I remember sitting on the back steps snapping beans or shelling peas, or washing & drying dishes together - her teaching me to cook, can and sew. Mom was always there for us. I never realized that we never had much money because all our neighbors lived about the same as us. We always had a big garden, chickens, a cow for milk and butter. In the fall we would sometimes get fruit from Grandmother in Boulder, Sometimes from Esther & Lafe in Lehi; this we would bottle for the winter. Life was good. Together we would go to church, to visit relatives, work at the farm or go to the pasture to milk the cow. It seemed like we had time to breath and enjoy life.
Mom was always busy, doing for the family or thinking of others. She taught me to love family and our heritage by the stories she would tell me as we worked together.
Mother always felt bad she never had a chance to graduate from high school, so (she) always took advantage of night classes thru the high school extension service - even going to Logan once with a group doing upholstery. She liked to learn new ideas whenever she had the opportunity. She could out-spell all of her children I think & her handwriting was good. She set high standards for us.
In mom’s latter years- when I’d take her in her wheelchair to Richfield to shop, doctor, etc. And people would say “Have a good day” she would always reply “I will if I make it that way”. Another saying I herd often was not just “to endure to the end”, but “to endure to the end CHEERFULLY”.
Mom & Dad were a good team. Us children were proud of them & proud of each other.

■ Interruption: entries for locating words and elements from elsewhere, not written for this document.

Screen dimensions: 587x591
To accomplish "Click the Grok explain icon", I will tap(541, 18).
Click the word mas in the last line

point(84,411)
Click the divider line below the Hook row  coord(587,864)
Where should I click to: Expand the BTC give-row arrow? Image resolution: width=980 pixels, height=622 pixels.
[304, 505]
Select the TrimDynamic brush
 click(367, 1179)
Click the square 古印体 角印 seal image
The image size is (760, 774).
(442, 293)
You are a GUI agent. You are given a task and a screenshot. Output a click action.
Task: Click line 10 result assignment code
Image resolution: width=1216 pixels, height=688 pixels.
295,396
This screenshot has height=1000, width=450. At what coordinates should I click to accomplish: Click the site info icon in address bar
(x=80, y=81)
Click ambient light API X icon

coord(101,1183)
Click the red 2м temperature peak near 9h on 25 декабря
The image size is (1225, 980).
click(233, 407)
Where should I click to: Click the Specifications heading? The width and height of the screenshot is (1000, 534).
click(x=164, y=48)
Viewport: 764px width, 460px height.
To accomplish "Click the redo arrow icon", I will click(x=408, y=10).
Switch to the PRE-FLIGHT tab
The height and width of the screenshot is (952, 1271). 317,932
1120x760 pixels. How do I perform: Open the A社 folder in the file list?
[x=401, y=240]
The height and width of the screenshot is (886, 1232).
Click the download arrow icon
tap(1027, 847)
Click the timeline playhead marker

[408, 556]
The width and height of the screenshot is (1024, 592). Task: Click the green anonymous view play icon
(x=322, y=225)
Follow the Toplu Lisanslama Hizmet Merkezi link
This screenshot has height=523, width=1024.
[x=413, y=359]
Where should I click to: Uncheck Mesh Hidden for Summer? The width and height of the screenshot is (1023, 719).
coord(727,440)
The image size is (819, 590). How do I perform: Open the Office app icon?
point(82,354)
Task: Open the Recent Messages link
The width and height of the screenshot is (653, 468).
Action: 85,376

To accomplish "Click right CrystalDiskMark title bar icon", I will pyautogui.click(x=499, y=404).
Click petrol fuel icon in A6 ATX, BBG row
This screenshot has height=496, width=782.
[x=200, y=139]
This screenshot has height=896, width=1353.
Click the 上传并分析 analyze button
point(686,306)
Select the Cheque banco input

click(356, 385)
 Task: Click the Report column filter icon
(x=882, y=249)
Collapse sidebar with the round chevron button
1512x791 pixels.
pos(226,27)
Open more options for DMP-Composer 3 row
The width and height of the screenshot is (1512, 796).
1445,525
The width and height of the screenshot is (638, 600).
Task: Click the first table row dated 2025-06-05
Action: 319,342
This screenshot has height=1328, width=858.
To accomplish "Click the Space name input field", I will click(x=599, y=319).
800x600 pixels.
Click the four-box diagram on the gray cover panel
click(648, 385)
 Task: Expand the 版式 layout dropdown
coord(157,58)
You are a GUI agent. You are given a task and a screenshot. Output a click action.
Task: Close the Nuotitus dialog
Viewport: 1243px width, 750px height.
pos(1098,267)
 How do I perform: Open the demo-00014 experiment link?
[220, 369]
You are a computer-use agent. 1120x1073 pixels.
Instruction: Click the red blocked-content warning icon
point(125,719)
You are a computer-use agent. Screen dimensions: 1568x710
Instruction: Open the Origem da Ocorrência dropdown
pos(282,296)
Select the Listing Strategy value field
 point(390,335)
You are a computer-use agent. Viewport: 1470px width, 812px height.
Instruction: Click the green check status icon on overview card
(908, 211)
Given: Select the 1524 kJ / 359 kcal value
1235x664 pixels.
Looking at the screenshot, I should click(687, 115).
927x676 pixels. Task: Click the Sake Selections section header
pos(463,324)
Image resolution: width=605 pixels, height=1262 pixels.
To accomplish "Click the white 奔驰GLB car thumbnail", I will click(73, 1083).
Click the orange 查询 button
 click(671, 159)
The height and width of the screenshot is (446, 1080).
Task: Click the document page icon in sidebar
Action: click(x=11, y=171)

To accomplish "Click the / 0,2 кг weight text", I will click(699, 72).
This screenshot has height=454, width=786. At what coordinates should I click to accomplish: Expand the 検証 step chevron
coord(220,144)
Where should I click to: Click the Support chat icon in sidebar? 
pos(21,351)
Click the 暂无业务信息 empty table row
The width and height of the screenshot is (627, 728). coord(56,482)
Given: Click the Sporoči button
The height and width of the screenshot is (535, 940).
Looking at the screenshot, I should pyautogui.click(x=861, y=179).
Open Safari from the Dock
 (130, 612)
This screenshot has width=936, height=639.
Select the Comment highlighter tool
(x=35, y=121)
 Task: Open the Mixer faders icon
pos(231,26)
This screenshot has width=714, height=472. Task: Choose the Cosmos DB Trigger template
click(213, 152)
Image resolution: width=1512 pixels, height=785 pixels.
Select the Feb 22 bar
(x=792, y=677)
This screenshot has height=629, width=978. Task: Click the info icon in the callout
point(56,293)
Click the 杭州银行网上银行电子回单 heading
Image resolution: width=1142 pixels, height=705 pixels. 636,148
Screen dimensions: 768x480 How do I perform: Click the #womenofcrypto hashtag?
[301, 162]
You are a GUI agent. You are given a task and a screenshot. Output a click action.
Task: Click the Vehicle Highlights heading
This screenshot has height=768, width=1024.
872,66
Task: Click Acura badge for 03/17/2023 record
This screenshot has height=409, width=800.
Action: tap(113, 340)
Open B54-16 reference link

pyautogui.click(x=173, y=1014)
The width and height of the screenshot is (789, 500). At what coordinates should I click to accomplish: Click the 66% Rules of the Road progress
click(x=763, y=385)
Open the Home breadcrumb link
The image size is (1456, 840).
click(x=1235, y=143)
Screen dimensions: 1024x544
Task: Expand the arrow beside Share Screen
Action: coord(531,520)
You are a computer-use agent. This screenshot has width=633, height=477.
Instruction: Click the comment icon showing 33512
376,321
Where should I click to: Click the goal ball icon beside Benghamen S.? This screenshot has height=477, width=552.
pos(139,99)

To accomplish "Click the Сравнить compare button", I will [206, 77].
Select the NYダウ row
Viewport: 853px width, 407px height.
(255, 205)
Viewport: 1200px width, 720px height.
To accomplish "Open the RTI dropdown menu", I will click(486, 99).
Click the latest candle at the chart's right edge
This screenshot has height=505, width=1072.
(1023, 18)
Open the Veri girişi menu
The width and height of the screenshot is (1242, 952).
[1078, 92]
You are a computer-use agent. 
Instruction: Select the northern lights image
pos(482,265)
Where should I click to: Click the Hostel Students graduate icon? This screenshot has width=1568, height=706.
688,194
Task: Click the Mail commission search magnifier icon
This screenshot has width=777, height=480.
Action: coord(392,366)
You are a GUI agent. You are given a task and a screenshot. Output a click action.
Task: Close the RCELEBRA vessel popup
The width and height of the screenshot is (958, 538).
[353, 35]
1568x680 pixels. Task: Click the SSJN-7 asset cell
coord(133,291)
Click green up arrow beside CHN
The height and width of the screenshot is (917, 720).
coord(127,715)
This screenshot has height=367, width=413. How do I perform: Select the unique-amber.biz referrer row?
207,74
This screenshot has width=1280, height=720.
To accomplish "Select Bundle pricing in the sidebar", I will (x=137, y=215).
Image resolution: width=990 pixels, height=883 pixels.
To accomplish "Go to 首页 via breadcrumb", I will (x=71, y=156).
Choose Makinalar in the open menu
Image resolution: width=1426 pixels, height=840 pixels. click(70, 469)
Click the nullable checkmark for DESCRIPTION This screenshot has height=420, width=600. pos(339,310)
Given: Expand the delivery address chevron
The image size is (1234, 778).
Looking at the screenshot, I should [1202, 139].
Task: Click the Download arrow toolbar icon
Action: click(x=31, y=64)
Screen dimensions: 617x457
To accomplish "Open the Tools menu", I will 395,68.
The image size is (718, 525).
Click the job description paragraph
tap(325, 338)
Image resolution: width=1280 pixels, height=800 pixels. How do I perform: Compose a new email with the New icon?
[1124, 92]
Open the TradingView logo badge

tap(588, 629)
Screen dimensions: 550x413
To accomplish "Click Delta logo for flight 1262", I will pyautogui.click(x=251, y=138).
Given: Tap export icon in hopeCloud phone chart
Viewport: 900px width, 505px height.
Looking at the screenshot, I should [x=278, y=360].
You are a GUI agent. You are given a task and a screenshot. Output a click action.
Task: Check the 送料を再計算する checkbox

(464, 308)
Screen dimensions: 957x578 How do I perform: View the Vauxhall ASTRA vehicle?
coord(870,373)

Life was good growing up on 460 E. Center St. In Richfield. I am thankful to have grown up in a family full of love– I hope I was able to pass some of the good things Mom & Dad stood for to My Children. Most of all I want to thank my wonderful ancestors who came to America, who joined the Church and made it possible that I could enjoy a good life. I am grateful for my 3 brothers & and so grateful for my husband Dale & our precious children, grandchildren & now even great grand children.
Dorothy Ann Johnson Gurley. 15 July, 2006.